◆ Document segment:
=======

# Mill Boring bar cut a taper... how did this happen?



## ErichKeane (Feb 21, 2020)

So, I had a problem last night that I ended up solving another way (just ran an endmill down it), but I found myself very surprised by the result!  I had a piece of brass that I was boring out with a boring head.  I got my top dimension about right (~.800), however when I pulled it out of the mill, the bottom was 50 thou smaller(~.750)!

I cannot for the life of me figure out how this could have happened!  I was cutting fairly small passes, and in brass, and it seemed to be cutting the whole way.  I wasn't particularly careful about placing the material (it needed to be somewhat straight, but even that was subjective), but I would think that would just result in a tilted hole.

I can only think the boring bar could deflect, but I don't see a reason why it would deflect further as the spindle came down (I used spindle feed to cut it).  Any mis-alignment or problem with my mill I would think would just 'tilt' the hole instead of cutting a taper, so I've got no idea!

Thoughts?


----------



## 4ssss (Feb 21, 2020)

The boring bars tend to bend the deeper the hole goes, so you should always run the boring head thru a few times on the same setting, especially on a finish cut.


----------



## Tozguy (Feb 21, 2020)

That much taper makes me wonder if the boring head setting moved during the cut. When the head was retracted out of the work did you notice how much clearance there was at the top?


----------



## ErichKeane (Feb 21, 2020)

I'd run it backwards up through the hole while running, and it didn't cut on the way back up, so I didn't think about that being the problem.



Tozguy said:


> That much taper makes me wonder if the boring head setting moved during the cut. When the head was retracted out of the work did you notice how much clearance there was at the top?

=======

◆ Material provided:
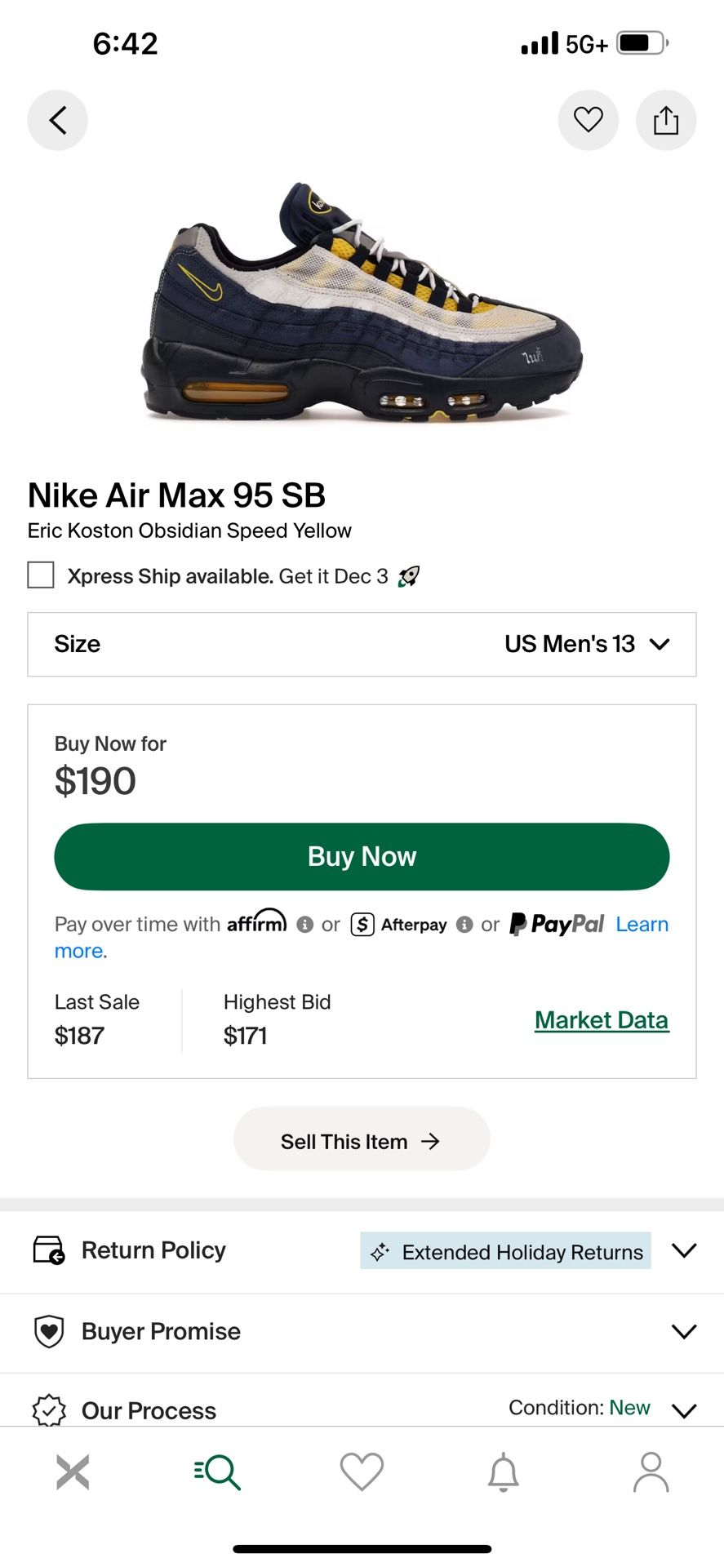Open the search tab in bottom bar
Screen dimensions: 724x1567
(217, 1472)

=======

◆ Task A:
In the forum thread about the tapered bore, how much smaller was the bottom of the hole than the top?
◆ Task B:
From the forum thread about the tapered bore, quote the part that opens with the words containing "I cannot for" and closes with "4ssss (Feb 21, 2020)".

◆ Solution A:
The bottom was 50 thou smaller, about .750 compared with about .800 at the top.

◆ Solution B:
I cannot for the life of me figure out how this could have happened!  I was cutting fairly small passes, and in brass, and it seemed to be cutting the whole way.  I wasn't particularly careful about placing the material (it needed to be somewhat straight, but even that was subjective), but I would think that would just result in a tilted hole.

I can only think the boring bar could deflect, but I don't see a reason why it would deflect further as the spindle came down (I used spindle feed to cut it).  Any mis-alignment or problem with my mill I would think would just 'tilt' the hole instead of cutting a taper, so I've got no idea!

Thoughts?


----------



## 4ssss (Feb 21, 2020)